:: WHAT TO WORK ON ::
Substitute "Display size" for "Screen dimensions" throughout the lines below, keeping everything else unchanged.

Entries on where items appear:
= = = =
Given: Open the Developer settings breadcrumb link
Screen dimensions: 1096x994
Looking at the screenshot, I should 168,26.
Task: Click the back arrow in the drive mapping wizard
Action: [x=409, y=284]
= = = =
:: RESULT ::
Given: Open the Developer settings breadcrumb link
Display size: 1096x994
Looking at the screenshot, I should 168,26.
Task: Click the back arrow in the drive mapping wizard
Action: [x=409, y=284]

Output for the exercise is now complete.